Bracka [26] opined that the Bracka two-stage graft repair remains an ideal and versatile solution when a full circumference urethroplasty is required. It is particularly appropriate for severe primary hypospadias associated with a poor plate and marked chordee and also to replace a scarred, hairy or balanitis xerotica obliterans diseased urethra, in reoperative salvage hypospadias. A staged approach may give a better cosmetic result to the patient. [23] When a hypospadias repair fails, the glans wings often contract and there is not enough width or mobility to achieve an orthotopic meatus after the second procedure.
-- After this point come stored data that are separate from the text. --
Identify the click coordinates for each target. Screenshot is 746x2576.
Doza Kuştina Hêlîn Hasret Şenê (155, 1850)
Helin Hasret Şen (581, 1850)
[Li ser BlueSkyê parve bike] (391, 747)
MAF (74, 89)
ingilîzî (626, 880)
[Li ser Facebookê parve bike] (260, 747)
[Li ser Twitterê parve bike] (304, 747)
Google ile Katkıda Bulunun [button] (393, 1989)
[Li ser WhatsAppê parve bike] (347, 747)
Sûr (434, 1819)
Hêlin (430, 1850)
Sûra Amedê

Glanular scarring can be excised and the graft can be interposed between the corporal bodies to give a deep groove for subsequent glansplasty and distal urethroplasty. A barrier is required and this can be obtained from the tunica vaginalis or a subcutaneous scrotal flap, as both of them have excellent blood supply and can be mobilized to give a barrier layer. Buccal graft urethroplasty using a staged technique described by Bracka [23] has improved outcomes when compared with single stage buccal repairs.

 Conclusions



For the skin-deficient hypospadias requiring reoperation, buccal mucosa has become the preferred material for reconstruction. Multiple previous failures of hypospadias repair in a patient may be best treated with a two-stage technique that incorporates buccal mucosa, with a low complication rate.